Word and item position data
■ ■ ■ ■ ■ ■ ■
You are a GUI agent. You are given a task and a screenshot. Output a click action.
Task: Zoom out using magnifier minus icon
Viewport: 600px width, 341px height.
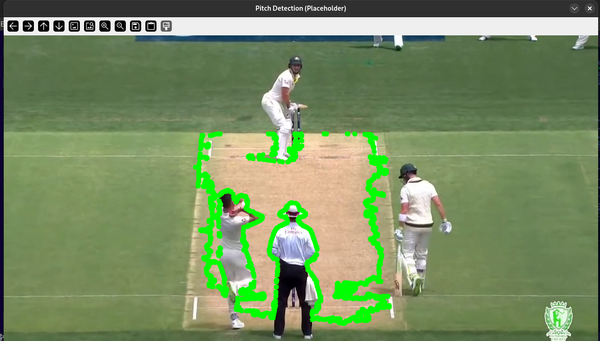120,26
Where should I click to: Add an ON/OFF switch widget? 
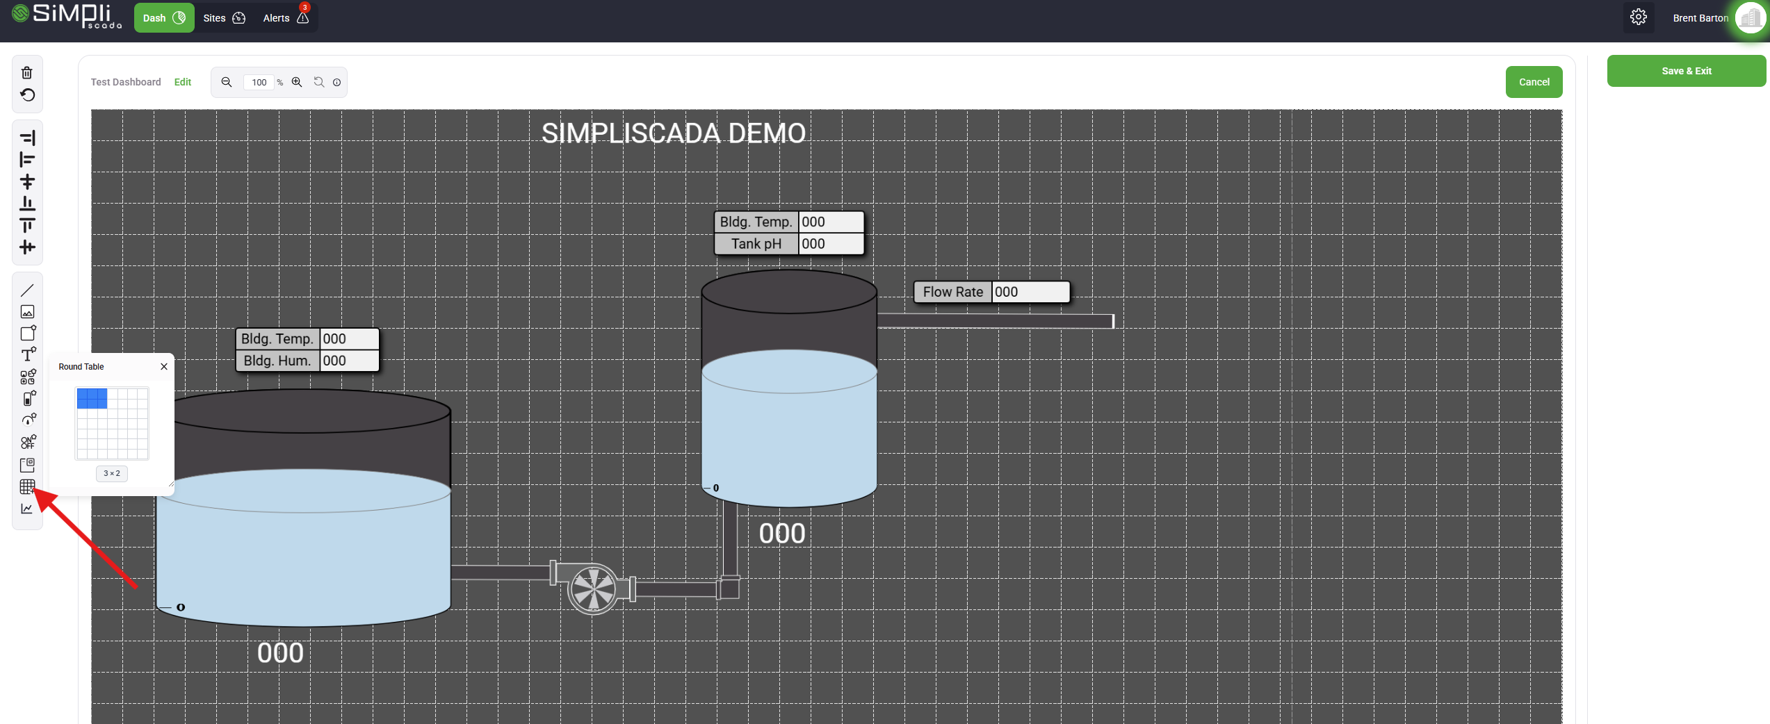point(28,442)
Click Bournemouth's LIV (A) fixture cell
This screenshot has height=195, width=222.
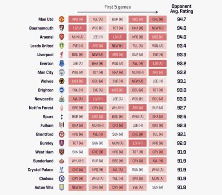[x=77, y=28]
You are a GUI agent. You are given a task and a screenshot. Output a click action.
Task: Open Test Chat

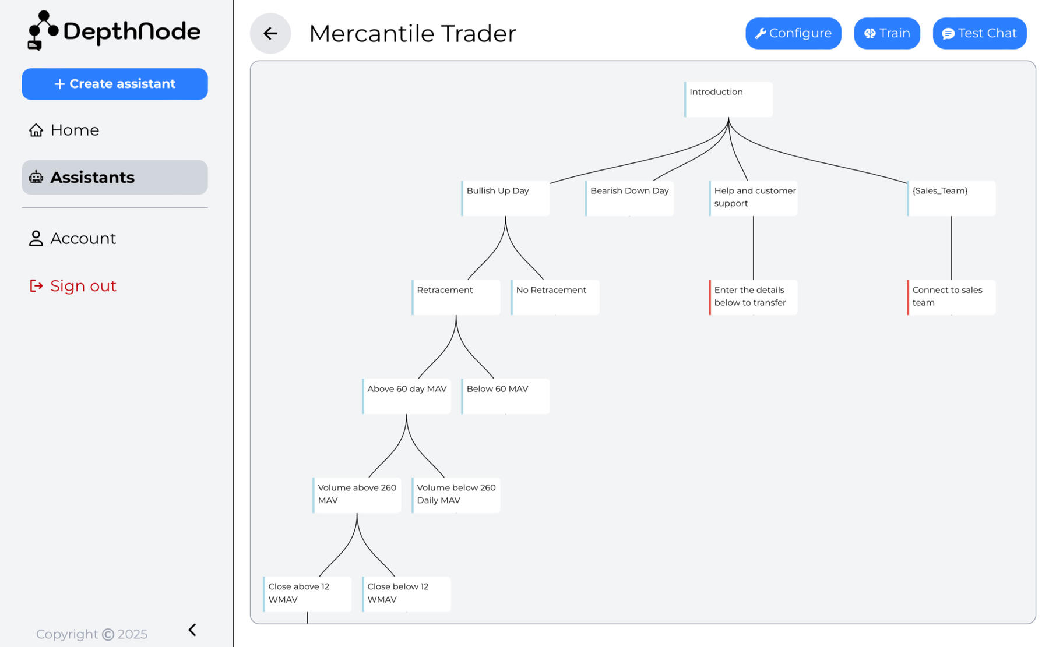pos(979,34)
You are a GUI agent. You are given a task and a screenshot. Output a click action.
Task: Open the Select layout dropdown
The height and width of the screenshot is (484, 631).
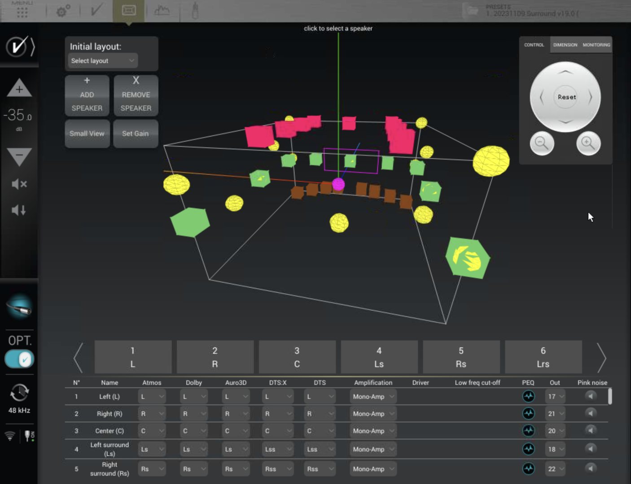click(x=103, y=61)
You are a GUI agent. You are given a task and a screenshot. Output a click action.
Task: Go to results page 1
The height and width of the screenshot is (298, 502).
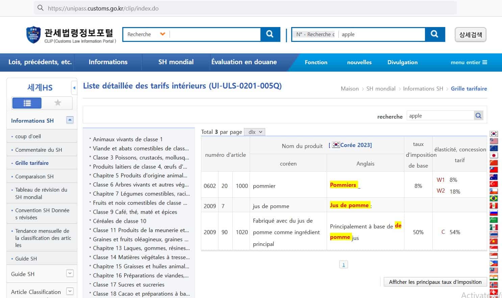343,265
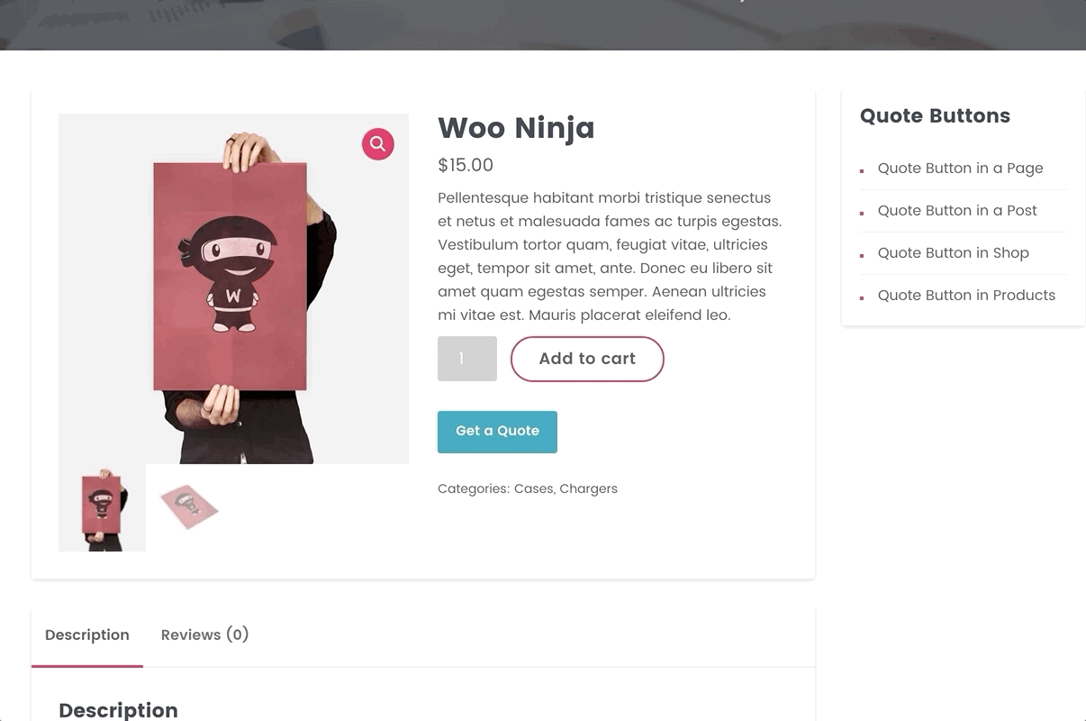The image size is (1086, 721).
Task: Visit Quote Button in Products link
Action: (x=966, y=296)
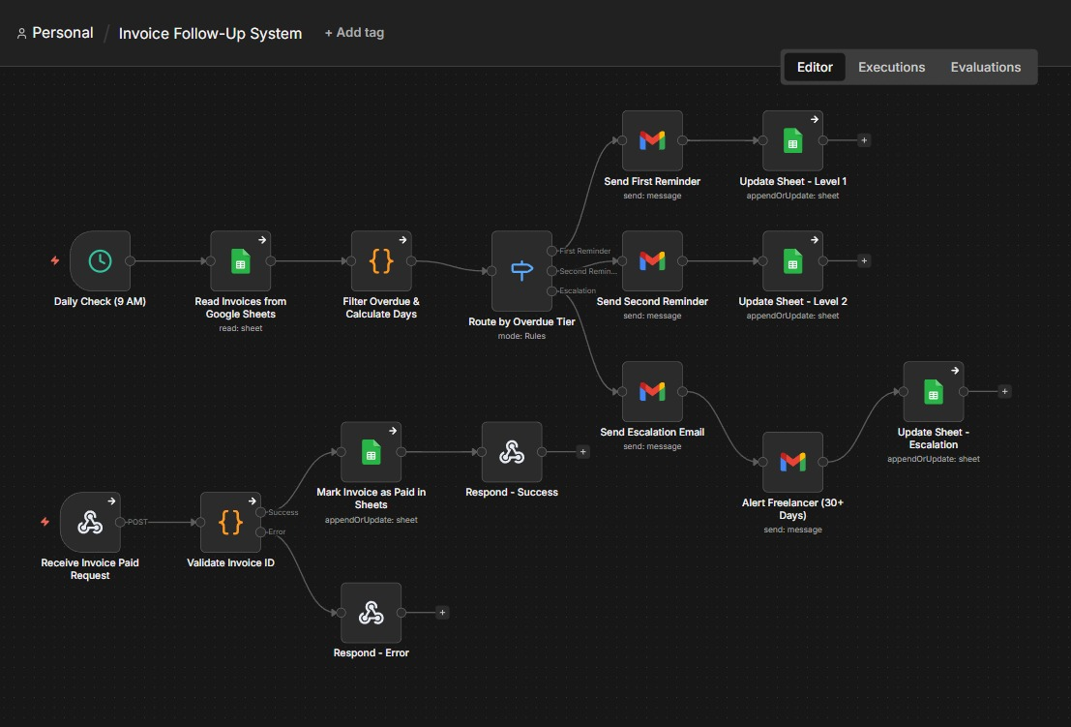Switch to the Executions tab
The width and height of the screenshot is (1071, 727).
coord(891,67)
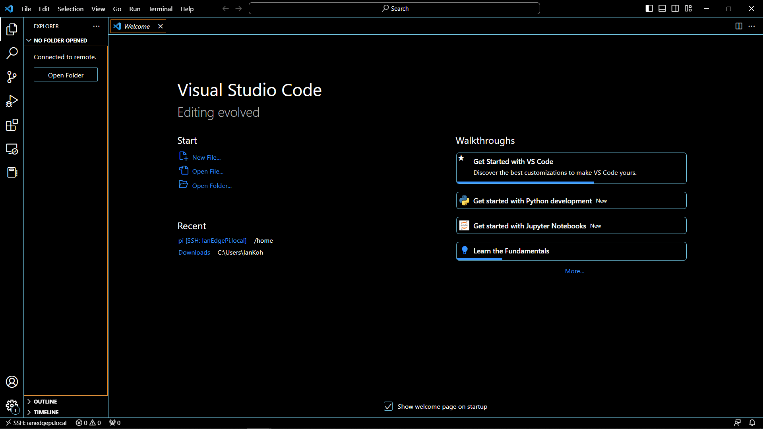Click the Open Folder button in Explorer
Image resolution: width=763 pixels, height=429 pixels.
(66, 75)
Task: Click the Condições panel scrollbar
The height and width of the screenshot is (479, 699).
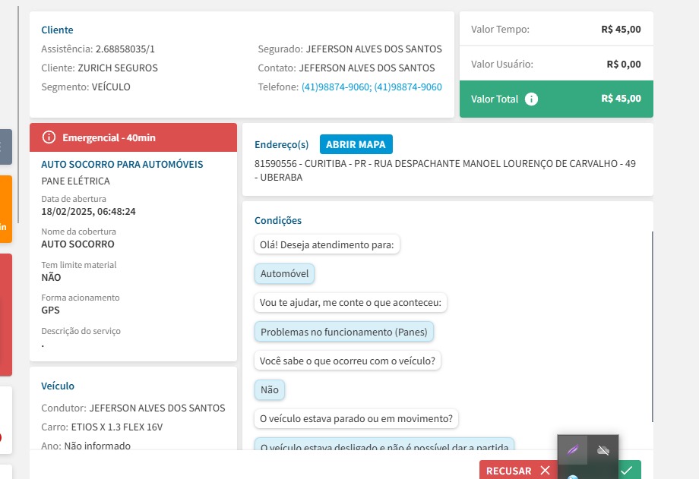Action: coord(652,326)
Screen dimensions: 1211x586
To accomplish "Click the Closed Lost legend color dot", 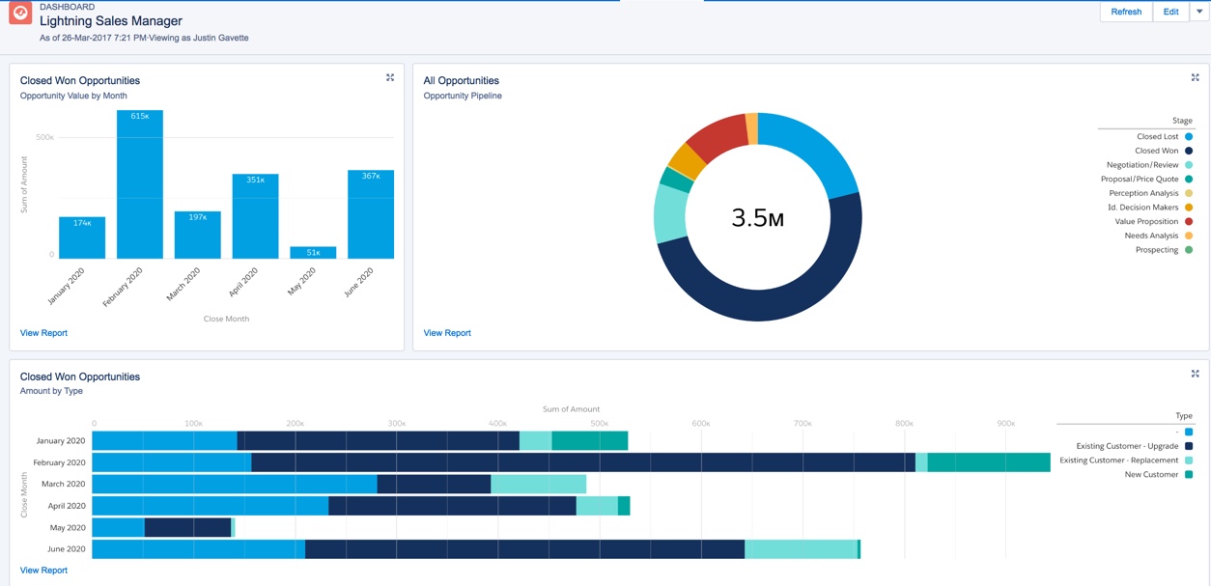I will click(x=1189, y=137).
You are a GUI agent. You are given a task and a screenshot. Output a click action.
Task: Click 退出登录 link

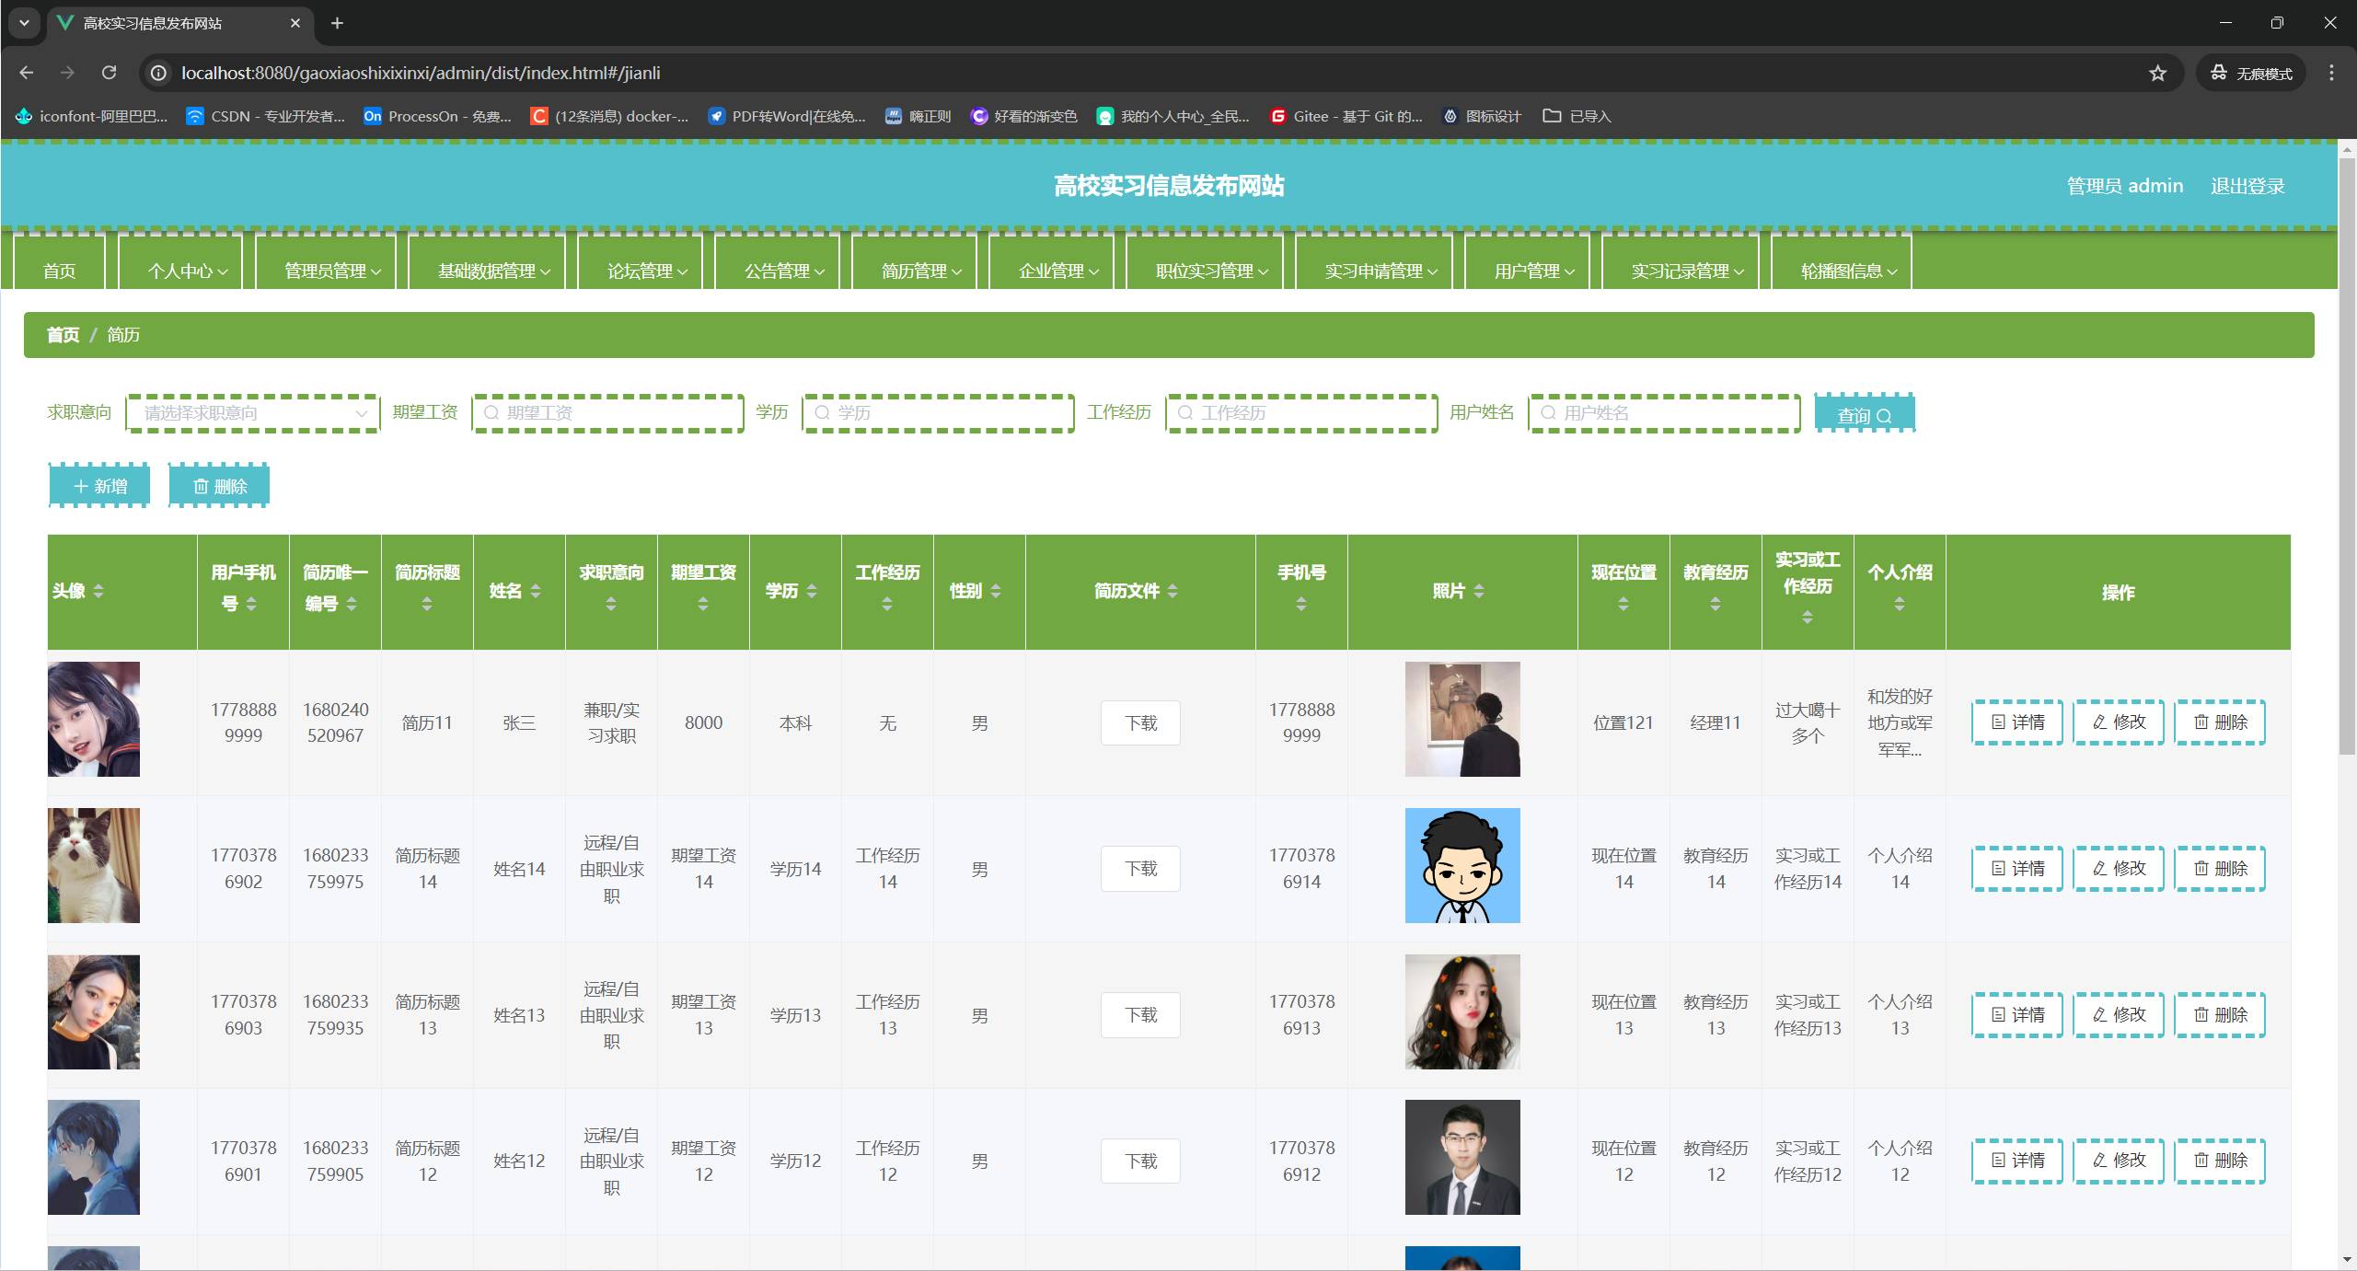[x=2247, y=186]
■ ■ ■ ■ ■ ■ ■
What to work on: Reproduce the items word for word from the beginning through the line that contains "[x=77, y=28]", leaving out the pictures.

Problem solution:
You are a GUI agent. You are given a task and a screenshot. Output a click action.
Task: Zoom out using magnifier minus icon
Viewport: 600px width, 341px height.
120,26
Where should I click to: Add an ON/OFF switch widget? 
point(28,442)
Click Bournemouth's LIV (A) fixture cell
This screenshot has height=195, width=222.
[x=77, y=28]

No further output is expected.